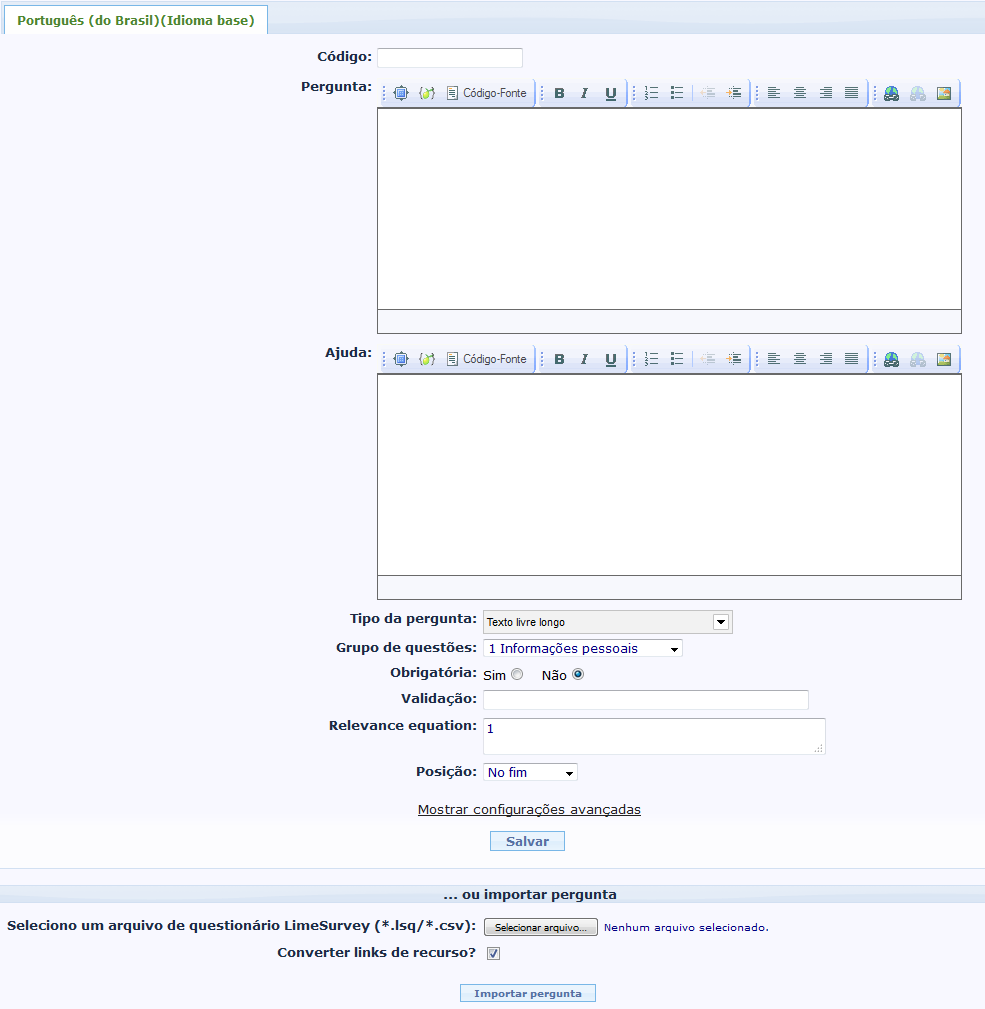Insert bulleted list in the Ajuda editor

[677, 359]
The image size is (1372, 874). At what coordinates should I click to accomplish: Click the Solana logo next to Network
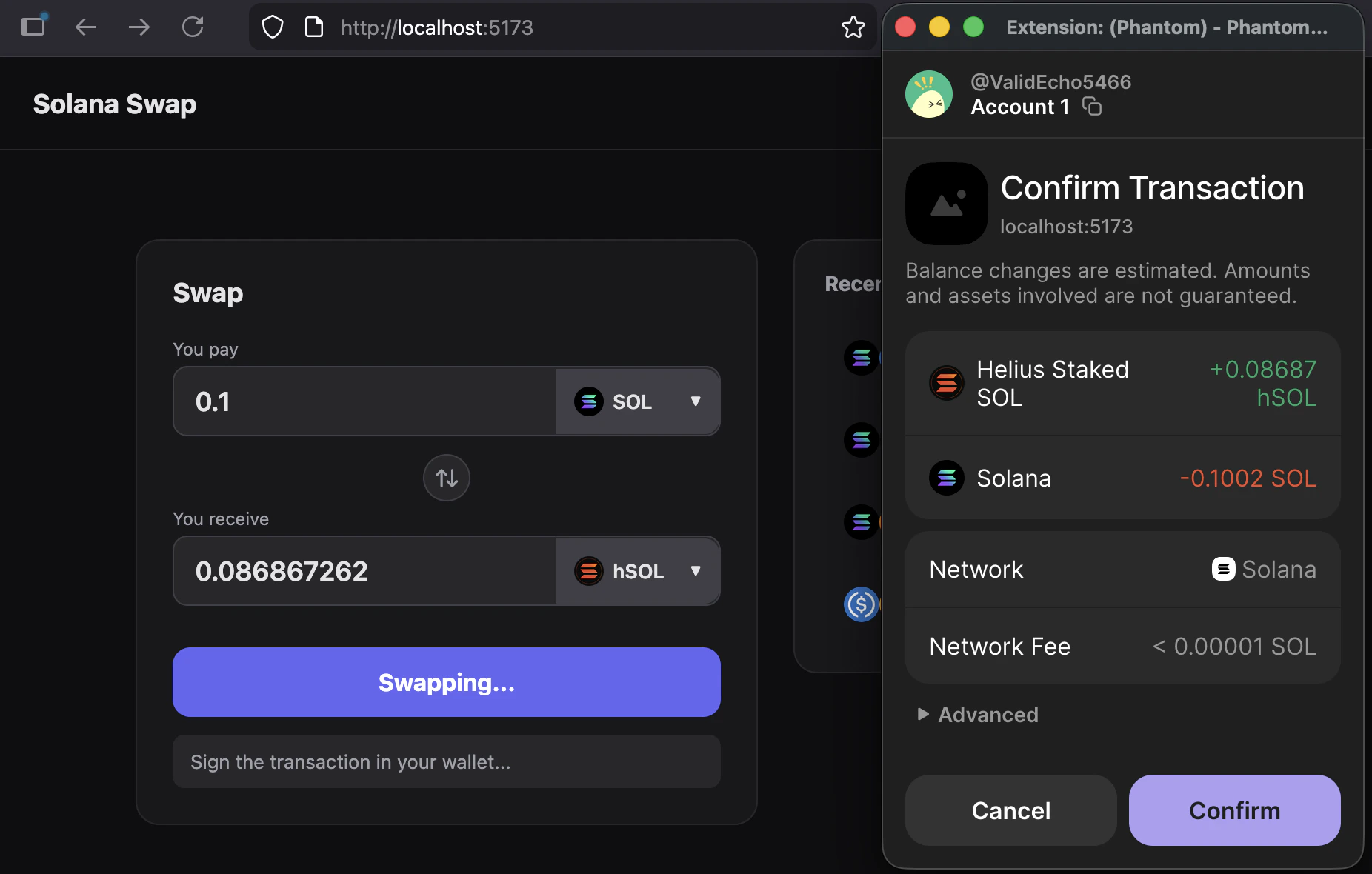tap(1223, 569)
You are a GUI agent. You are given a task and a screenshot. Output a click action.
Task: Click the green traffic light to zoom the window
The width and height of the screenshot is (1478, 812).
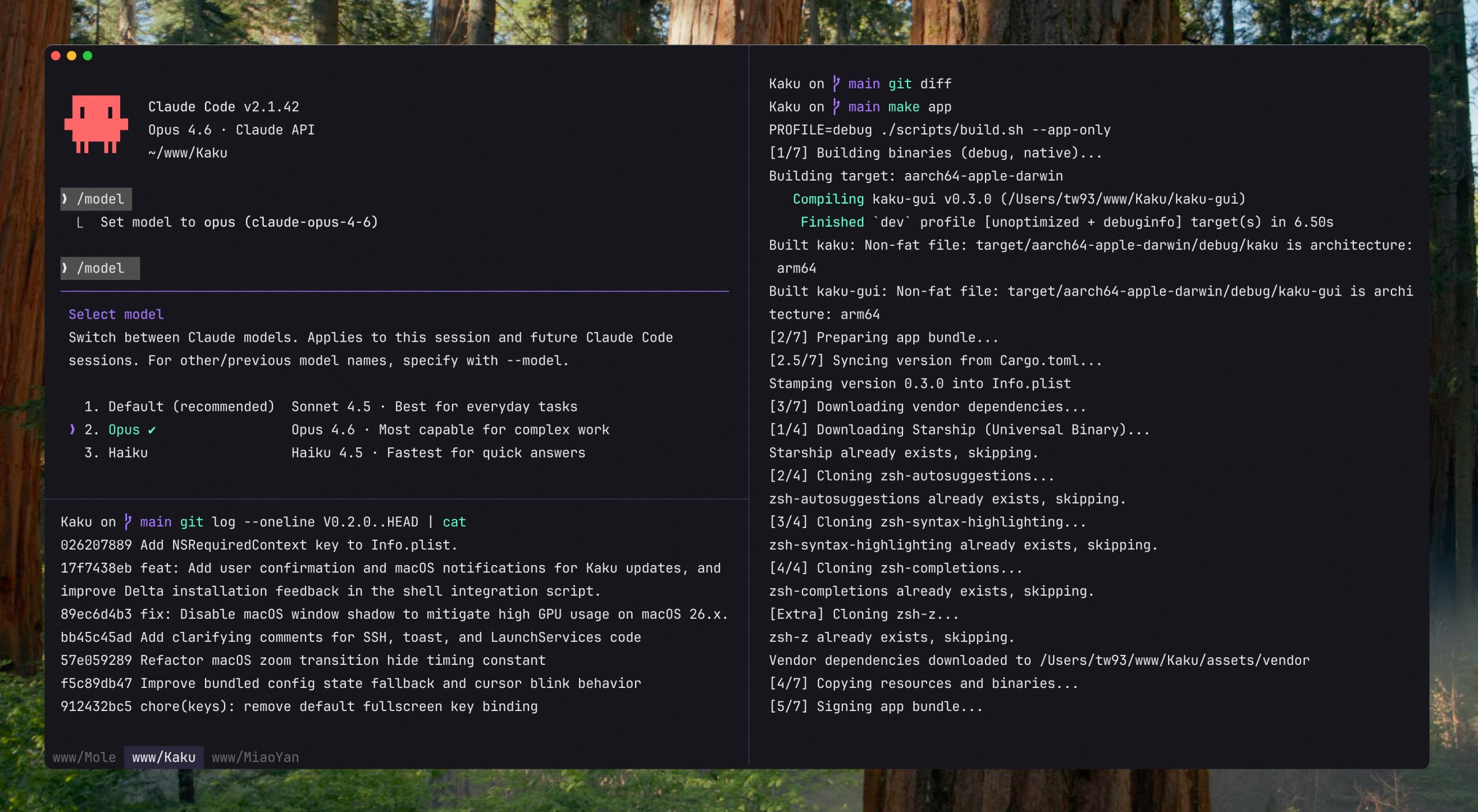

--

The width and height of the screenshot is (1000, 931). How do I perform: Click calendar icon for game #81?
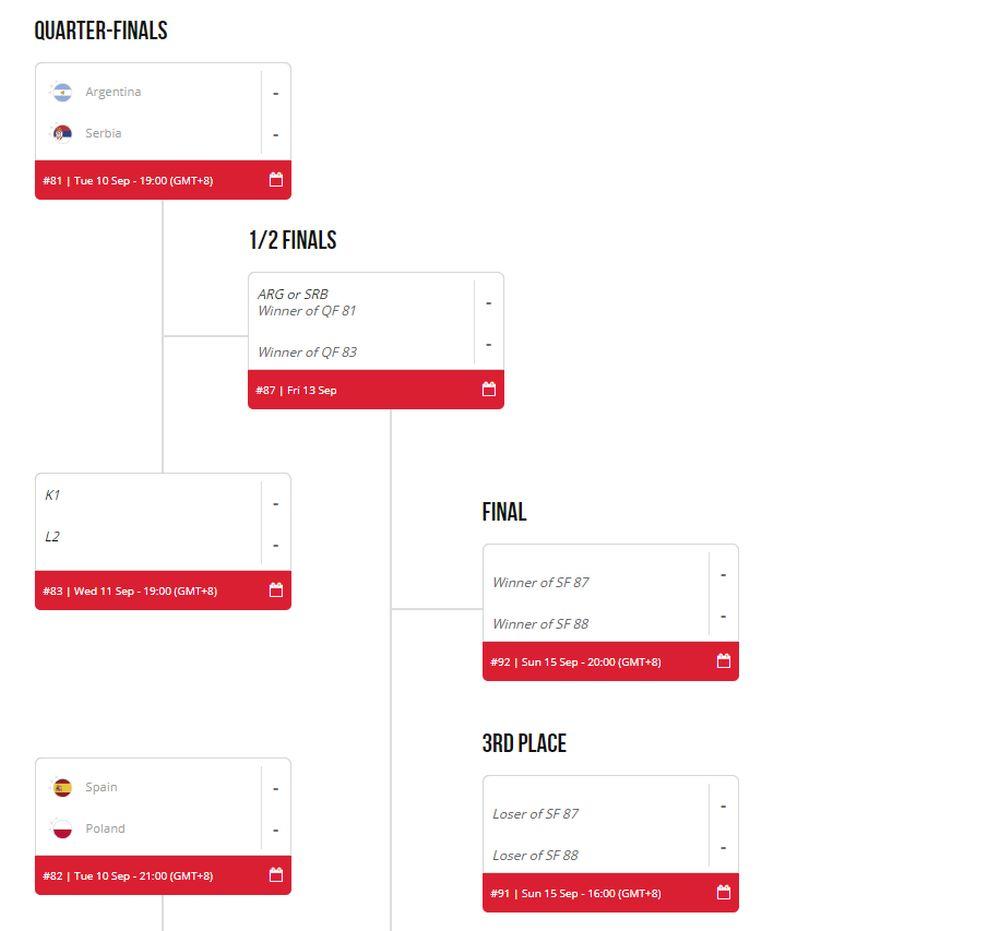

---

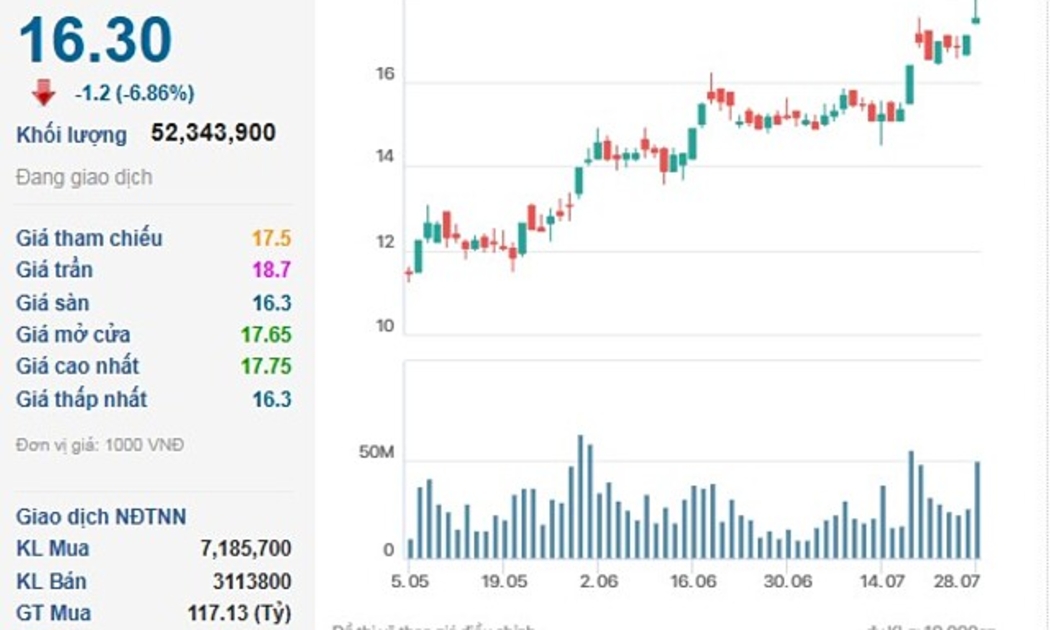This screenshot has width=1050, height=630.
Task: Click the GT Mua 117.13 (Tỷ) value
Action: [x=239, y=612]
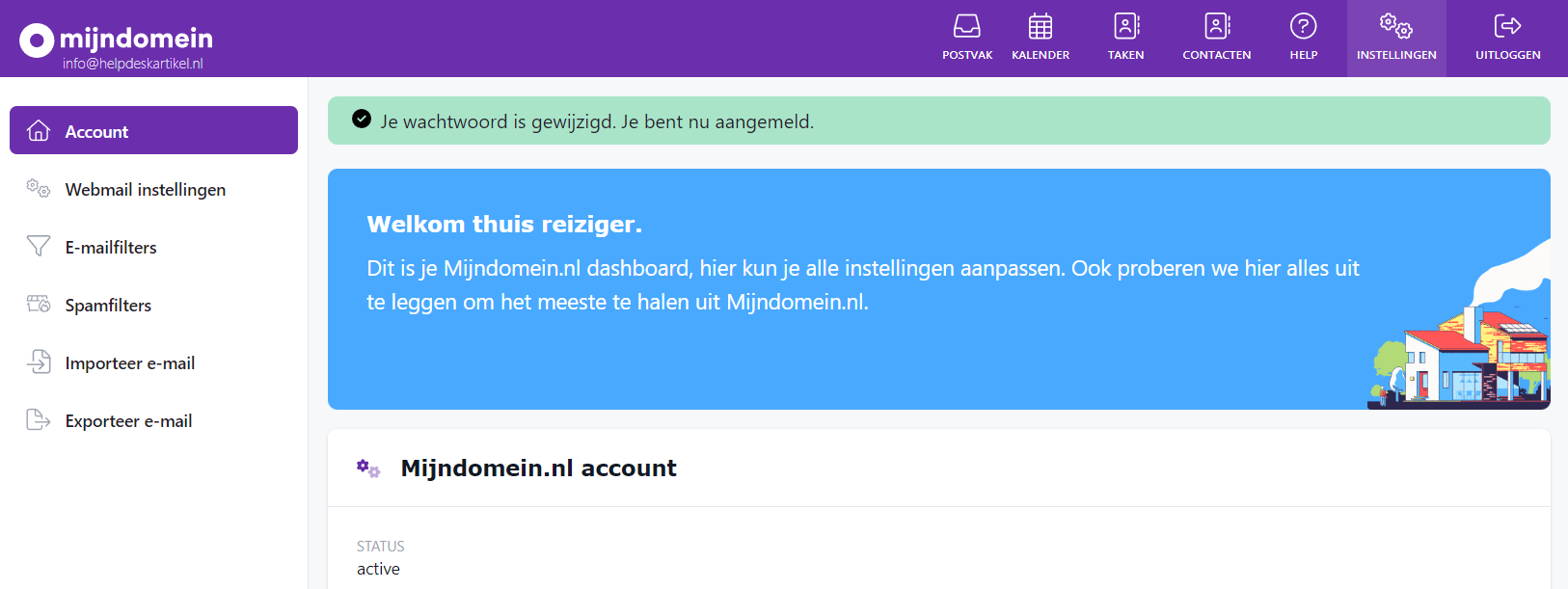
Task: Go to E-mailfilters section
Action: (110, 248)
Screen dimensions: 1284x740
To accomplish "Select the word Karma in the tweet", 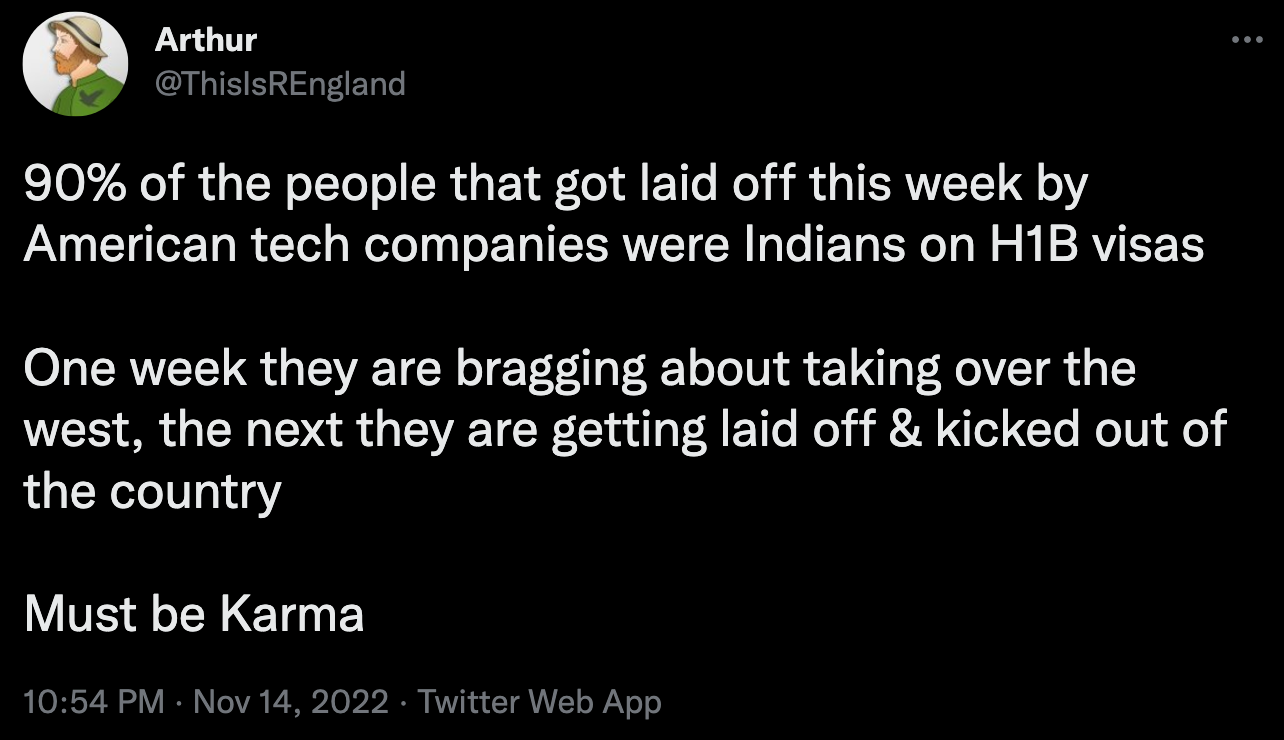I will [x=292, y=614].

* WORK TO BE COMPLETED: Please duplicate the lines above, starting with the line containing "You are a GUI" and going on through the line containing "The width and height of the screenshot is (1478, 812).", and give only those lines.

* WRITTEN REPLY:
You are a GUI agent. You are given a task and a screenshot. Output a click action.
Task: Click the green traffic light to zoom the window
The width and height of the screenshot is (1478, 812).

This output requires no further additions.